Given data Start Marker
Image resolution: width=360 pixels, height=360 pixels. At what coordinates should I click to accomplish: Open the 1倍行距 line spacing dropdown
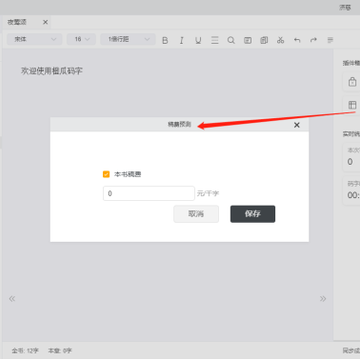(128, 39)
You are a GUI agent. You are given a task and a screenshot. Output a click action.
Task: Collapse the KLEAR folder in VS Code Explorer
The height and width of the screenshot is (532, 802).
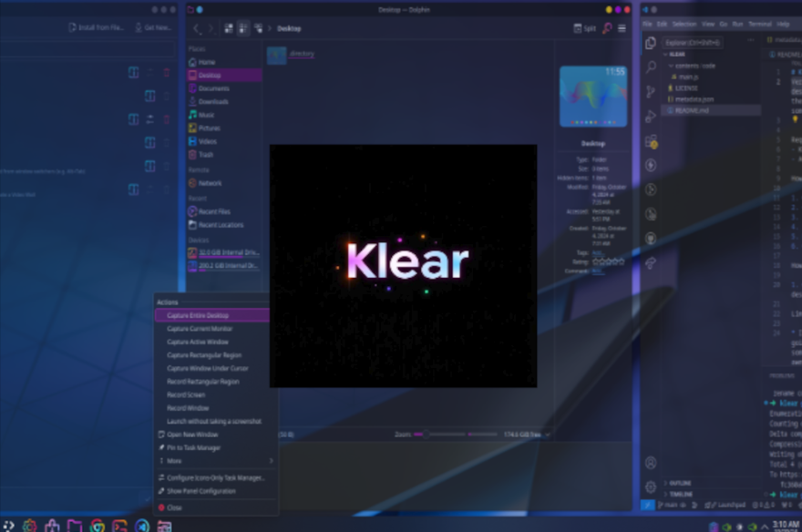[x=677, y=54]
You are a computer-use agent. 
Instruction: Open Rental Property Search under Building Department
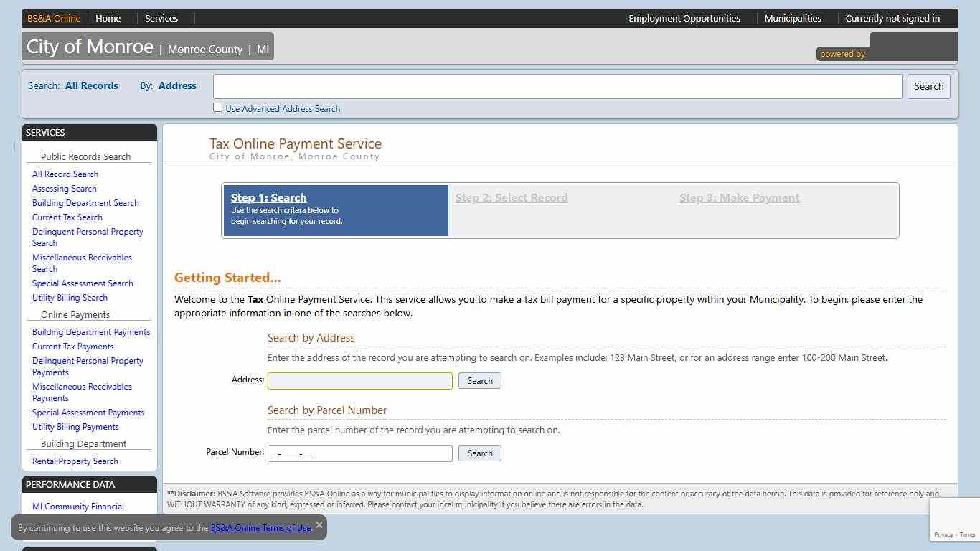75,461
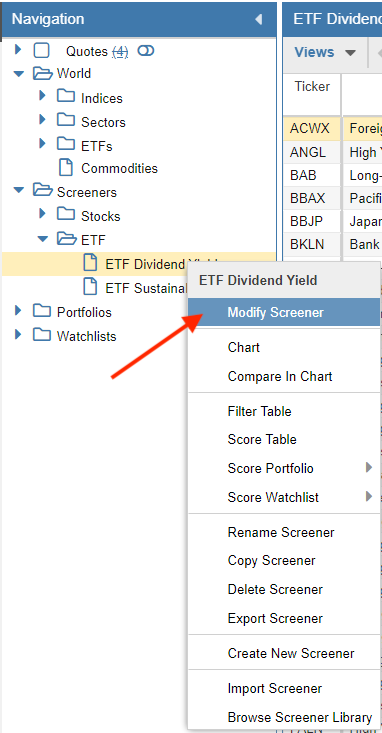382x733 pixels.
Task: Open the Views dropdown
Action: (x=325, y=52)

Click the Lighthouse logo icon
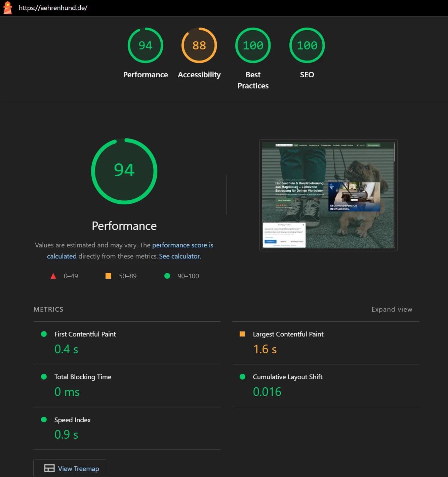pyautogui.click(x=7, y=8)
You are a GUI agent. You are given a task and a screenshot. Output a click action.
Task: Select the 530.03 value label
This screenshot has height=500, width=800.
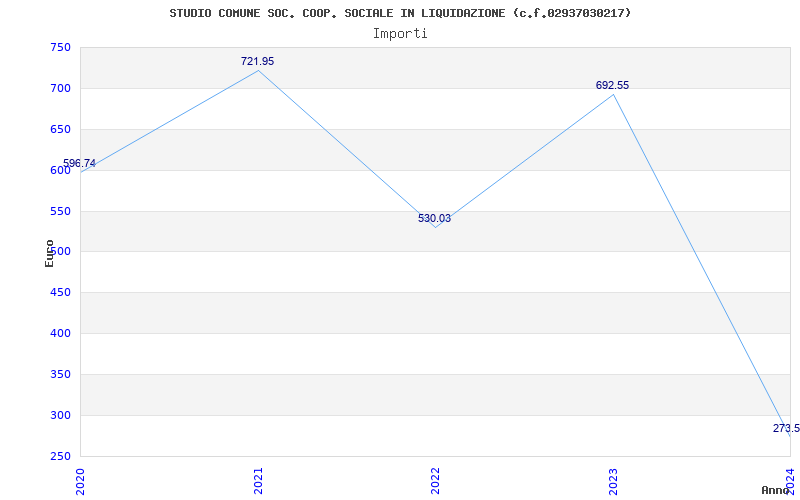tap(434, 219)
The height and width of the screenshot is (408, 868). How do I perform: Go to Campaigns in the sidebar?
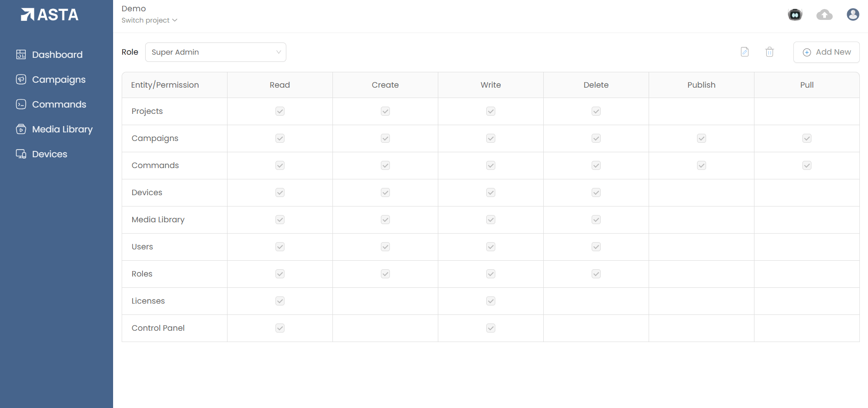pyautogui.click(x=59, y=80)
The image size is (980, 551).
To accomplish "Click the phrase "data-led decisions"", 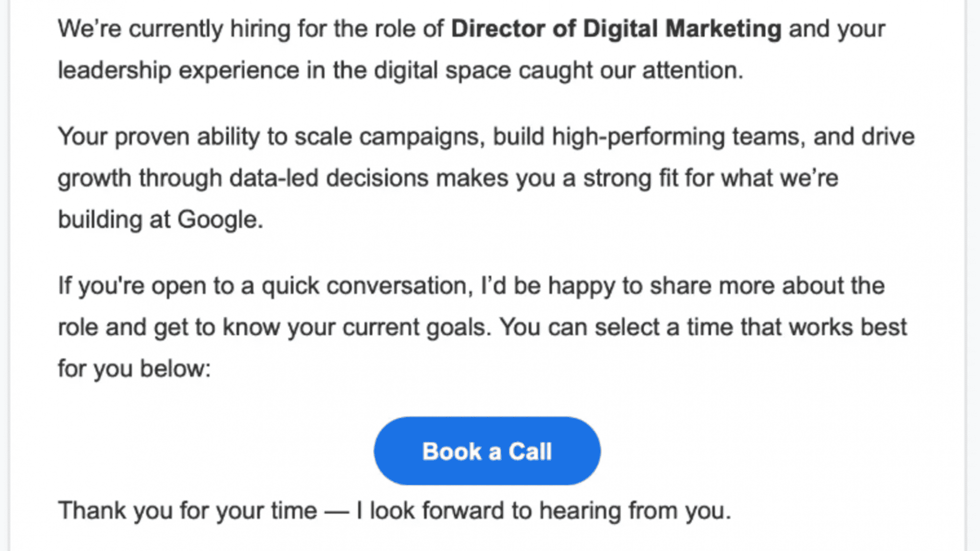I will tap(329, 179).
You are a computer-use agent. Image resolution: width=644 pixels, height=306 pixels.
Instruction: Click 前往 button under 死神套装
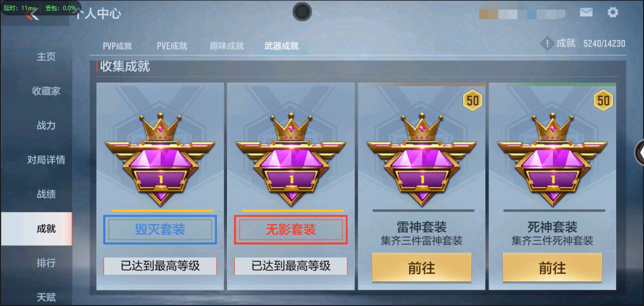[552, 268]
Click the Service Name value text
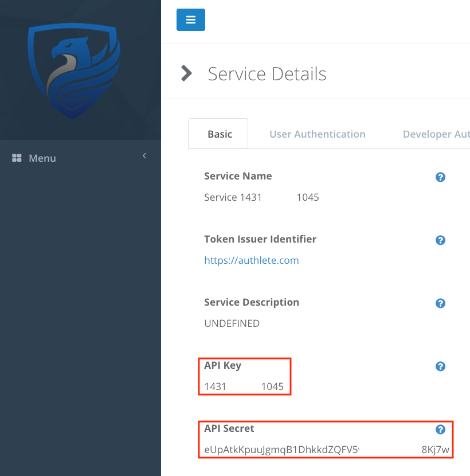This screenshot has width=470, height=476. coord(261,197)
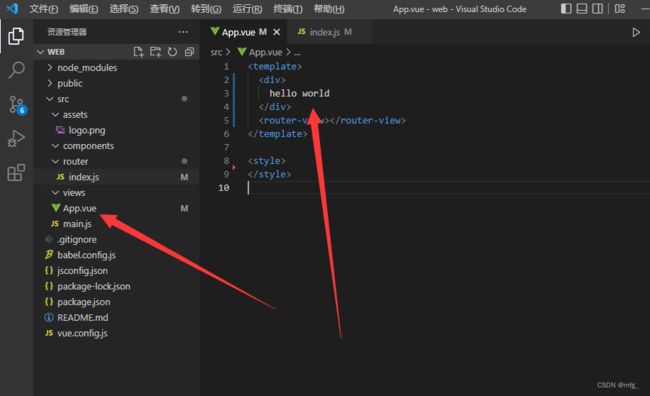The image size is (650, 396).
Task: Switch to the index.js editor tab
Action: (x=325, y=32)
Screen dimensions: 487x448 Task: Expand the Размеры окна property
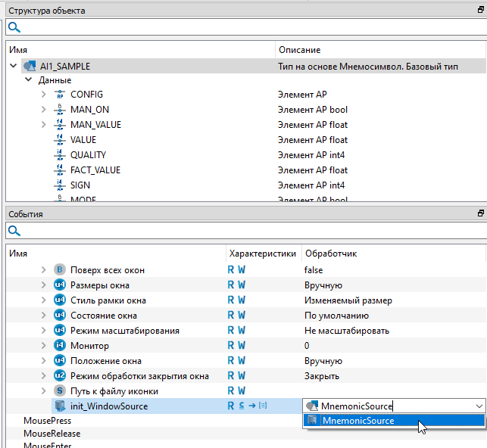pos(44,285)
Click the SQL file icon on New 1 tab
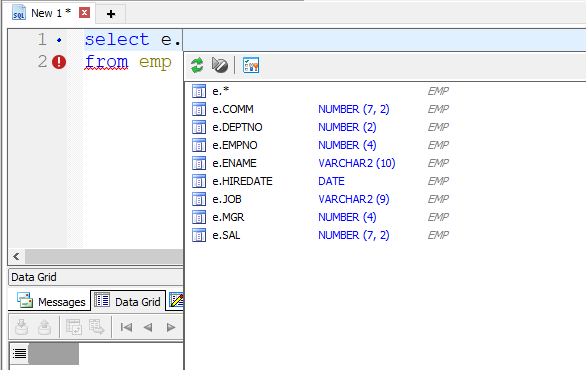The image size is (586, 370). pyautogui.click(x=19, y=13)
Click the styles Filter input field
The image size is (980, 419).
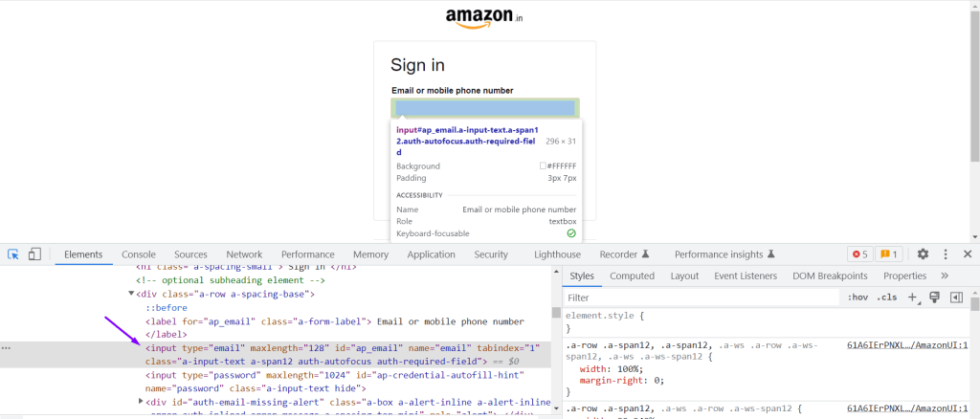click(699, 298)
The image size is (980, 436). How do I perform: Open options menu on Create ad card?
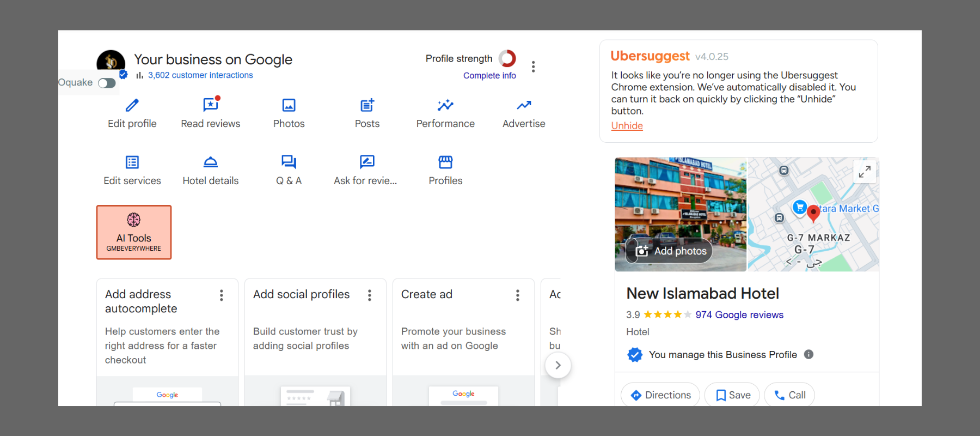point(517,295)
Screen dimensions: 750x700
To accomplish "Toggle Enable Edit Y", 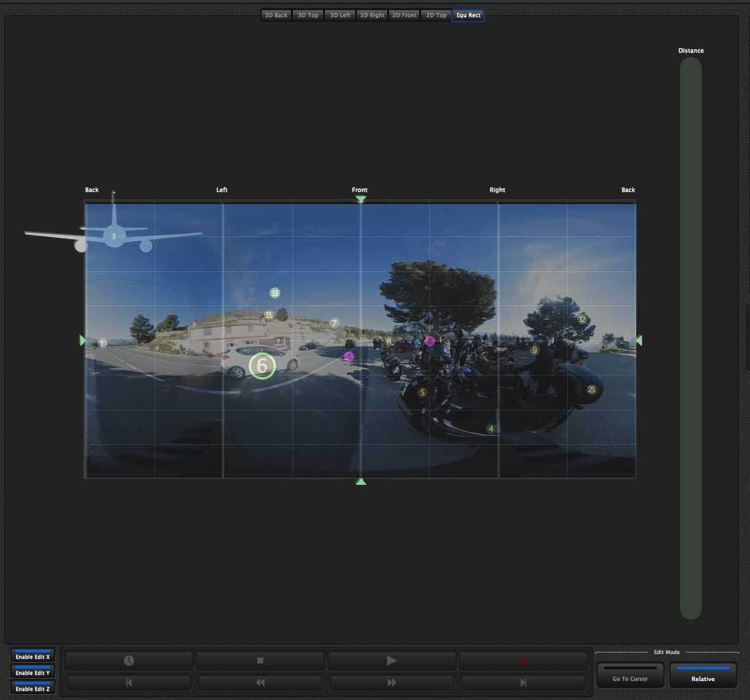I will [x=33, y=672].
Given data End Marker
**What you will do**
Return, from the entries, each line that holds "computer".

**The completed task**
You are a computer-use agent. 
You are a computer-use agent. Image resolution: width=644 pixels, height=306 pixels.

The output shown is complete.